▶ _Tasks to perform_
1 – Reproduce the Passion Sunday post word for word, starting at "Dublin South Radio is" and ending at "for the programme.".
2 – According to the Passion Sunday post, where is the studio of Dublin South Radio located?

▶ _Extract_
□ □ □
Sunday, 21 March 2010

Three pieces of music for Passion Sunday

Patrick Comerford

I was interviewed by the Revd Stephen Farrell on Dublin South Radio (93.9 FM) this evening [Sunday 21 March 2010].

Dublin South Radio is a small, local community-based station, working out of a studio in Dundrum Shopping Centre, and is without a website or facilities for web versions of its programmes.

Stephen, who is a curate in Taney Parish, the local Church of Ireland parish, is a former student at the Church of Ireland Theological College, and was a Scholar of both Jesus College Oxford and Trinity College Dublin.

In the course of this 30-minute programme we discussed my vocation, my previous career as a journalist, my work in the Church of Ireland Theological Institute, my involvement in Christ Church Cathedral, my studies in Cambridge, and my regular retreats in Lichfield and in Saint John’s Monastery in Tolleshunt Knights in Essex.

He also asked me to select three pieces of music for the programme.

The first was Leonard Cohen’s If it be your will, which I also used in the chapel on Friday evening as an introduction to discussing how we discern God’s will as we seek to answer his call to ministry.

The second piece was The words of the thief crucified, by the Russian composer Paverl Chesnekov, and sung by the Russian tenor Evgeni Akimov. This was an appropriate piece for Passion Sunday, as we begin to prepare for Holy Week next week.
□ □ □
▶ _Source data_
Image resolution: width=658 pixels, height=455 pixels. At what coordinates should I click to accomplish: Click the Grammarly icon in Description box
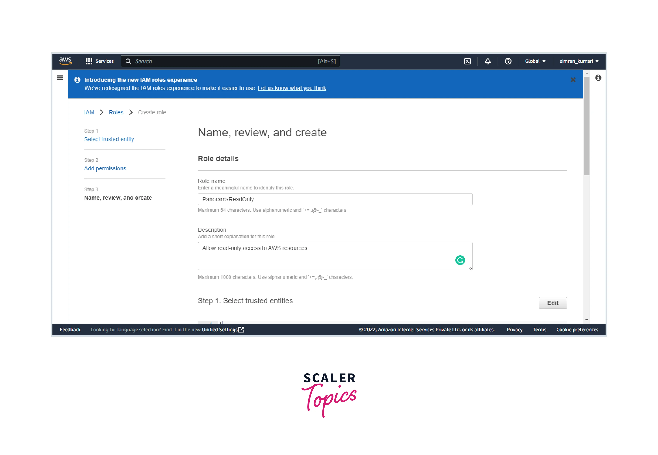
□ □ □
▶ _Written responses_
1 –
Dublin South Radio is a small, local community-based station, working out of a studio in Dundrum Shopping Centre, and is without a website or facilities for web versions of its programmes.

Stephen, who is a curate in Taney Parish, the local Church of Ireland parish, is a former student at the Church of Ireland Theological College, and was a Scholar of both Jesus College Oxford and Trinity College Dublin.

In the course of this 30-minute programme we discussed my vocation, my previous career as a journalist, my work in the Church of Ireland Theological Institute, my involvement in Christ Church Cathedral, my studies in Cambridge, and my regular retreats in Lichfield and in Saint John’s Monastery in Tolleshunt Knights in Essex.

He also asked me to select three pieces of music for the programme.

2 – In Dundrum Shopping Centre.